Strange Technique to Treat Chronic Pain Shows Promise in University Study

Strange Technique to Treat Chronic Pain Shows Promise in University Study

While the following article may have you raising your eyebrows at first, bear with us: An intriguing new university study, recently published in the peer-reviewed Journal of Neural Engineering, has raised the possibility that chronic pain could be managed by electrically stimulating the body at the same time as listening to certain sound waves.

The surprising results came from a trial involving guinea pigs, however human trials are now being planned by scientists from the University of Minnesota in the United States, in the hope it could lead to a safe, non-drug, non-invasive treatment for chronic pain.

As part of the trial, different parts of the guinea pigs’ bodies were electrically stimulated at the same time as broadband sounds (sound that covers a wide section of the audible range), were played, and the effect on the animal’s brains was monitored.

The scientists found that specific neurons in the brain’s somatosensory cortex (SC) ‘lit up’ in response to the combined sound and electrical stimulation. Why is this important? The somatosensory cortex is the primary receiver of all bodily sensation, including pain.

The researchers first started exploring the idea that this technique might have an effect on pain after previous studies found that concurrent auditory and electrical stimulation proved an effective treatment for tinnitus.
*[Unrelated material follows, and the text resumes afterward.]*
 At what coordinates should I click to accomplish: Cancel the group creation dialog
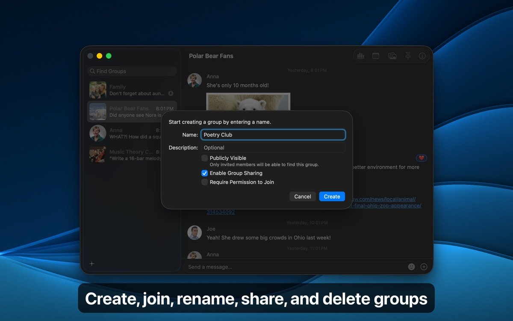302,196
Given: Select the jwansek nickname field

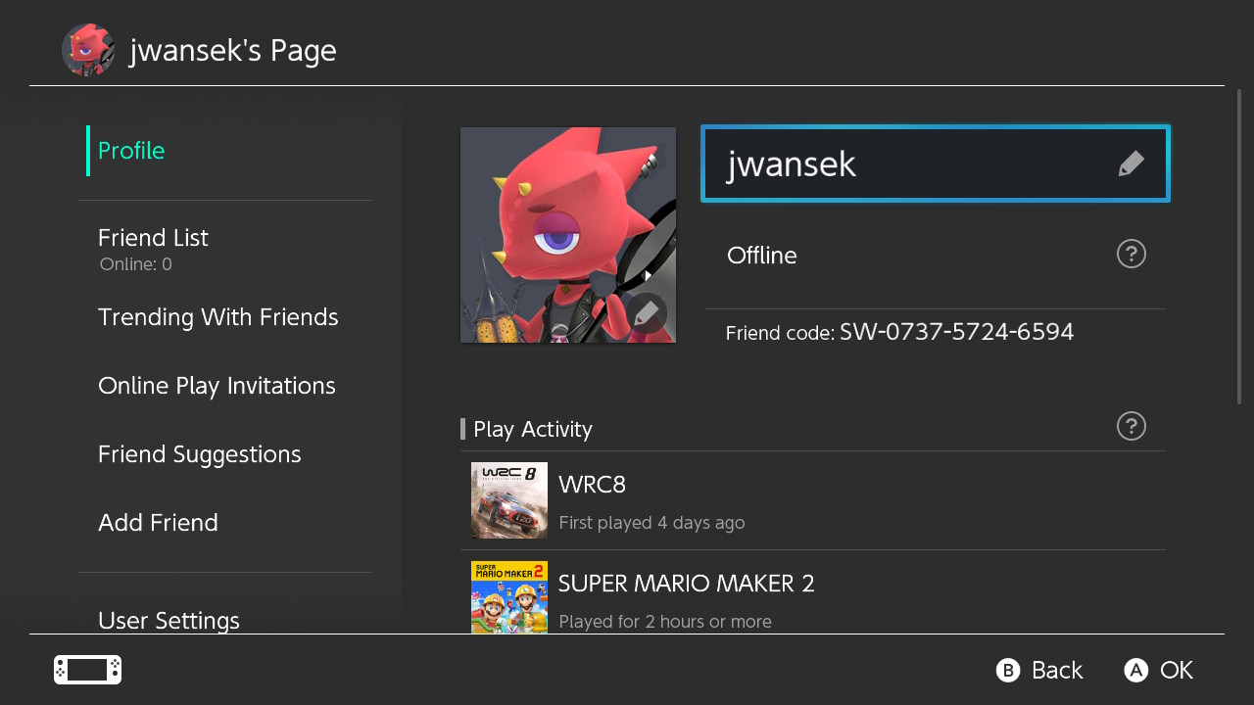Looking at the screenshot, I should [911, 164].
As tinnitus is a condition associated with the somatosensory pathway, they hypothesized that a similar concurrent stimulation might also help modulate pain.

“…both tinnitus and chronic pain have been linked to hyperactivity or alterations in coding across the auditory or SC (somatosensory cortex) respectively…”

According to the authors of the study, “The ability to systematically alter firing properties across neurons in these sensory cortices by using paired sensory stimulation with varying delays may prove to be an effective approach to disrupt or adjust the abnormal firing patterns driving the debilitating symptoms of neuropathic conditions for an improved quality of life.”

The authors are quick to point out that the results of their study do not prove the efficiency of this technique for the treatment of chronic pain and that more research and trials need to be conducted in the area.